* [TASK GOAL]:
Answer these questions from the text below on PALB2 deficiency and BMN673, one answer per line, numbered to match.
1. Which three mutated genes related to DNA damage and tumorigenesis were mutated only in SF188 cells?
2. What effect did BMN673 treatment have on H3K27M-mutant Res259 cells with P53 deficiency?
3. For which deficiency was no significant difference detected between H3K27M-mutant and WT Res259 cells?

* [EXTRACTED TEXT]:
______

PALB2 deficiency sensitizes H3K27M-mutant Res259 cells to BMN673
The above results demonstrated that BMN673 had different effects on H3K27M-mutant SF188 cells and H3K27M-mutant Res259 cells. According to the concept of synthetic lethality, we hypothesized that the combination of other gene mutations with the H3K27M mutation could further increase the sensitivity of cells to BMN673. A whole-exome sequencing analysis of pHGGs conducted by Mackay et al. (38) revealed several gene mutations with specificity for the parental SF188 or Res259 cells (Figure 5A). Notably, among these mutated genes, PALB2, ARID1A and P53, which are related to DNA damage and tumorigenesis, were mutated only in SF188 cells. To determine which of these proteins is responsible for sensitivity to BMN673, the established H3K27M-mutant Res259 cells or WT Res259 cells with stable deficiency of ARID1A, P53 or PALB2 were treated with the indicated concentrations of BMN673; the results revealed that BMN673 had substantially greater potency against H3K27M-mutant Res259 cells with ARID1A or PALB2 deficiency than against parental H3K27M-mutant Res259 cells, whereas BMN673 treatment had no effect on H3K27M-mutant Res259 cells with P53 deficiency (Figures 5B–D). Moreover, as shown in Figure 5E, our results further revealed that H3K27M-mutant Res259 cells with PALB2 deficiency were more sensitive to BMN673 than WT Res259 cells with PALB2 deficiency, whereas no significant difference was detected between H3K27M-mutant Res259 cells with ARID1A deficiency and WT Res259 cells with ARID1A deficiency (Figure 5E). These results together suggest that PALB2 deficiency may be the main contributor to the sensitivity of H3K27M-mutant SF188 cells to BMN673 and that PALB2 deficiency can increase the sensitivity of H3K27M-mutant Res259 cells.

______

* [DATA SEGMENT]:

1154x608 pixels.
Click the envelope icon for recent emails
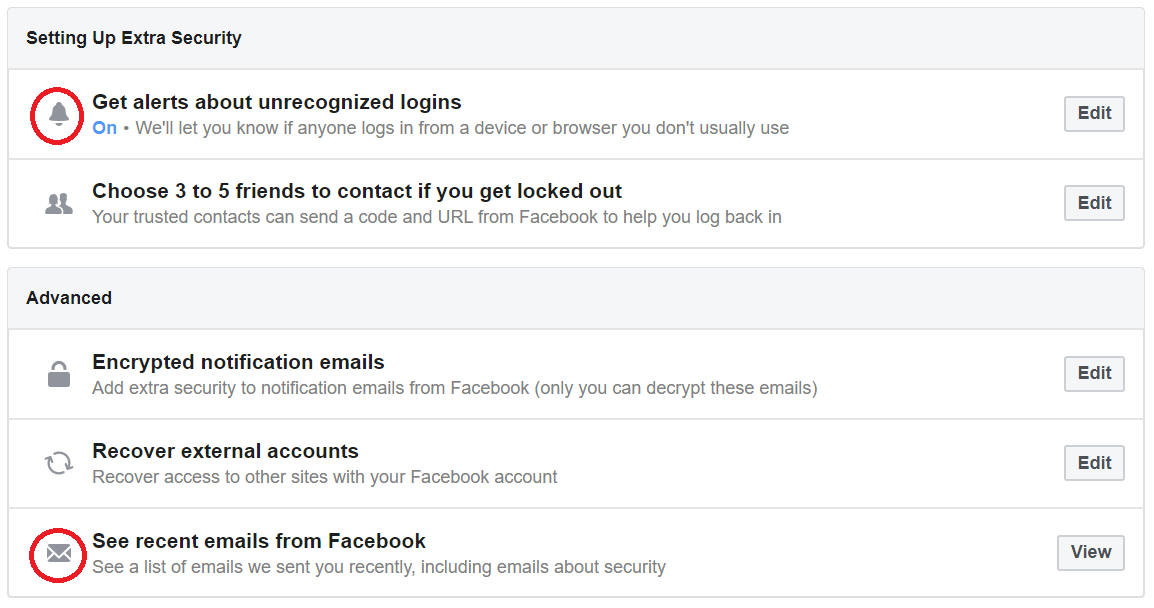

______

* [TASK ANSWER]:
1. PALB2, ARID1A and P53
2. It had no effect.
3. ARID1A deficiency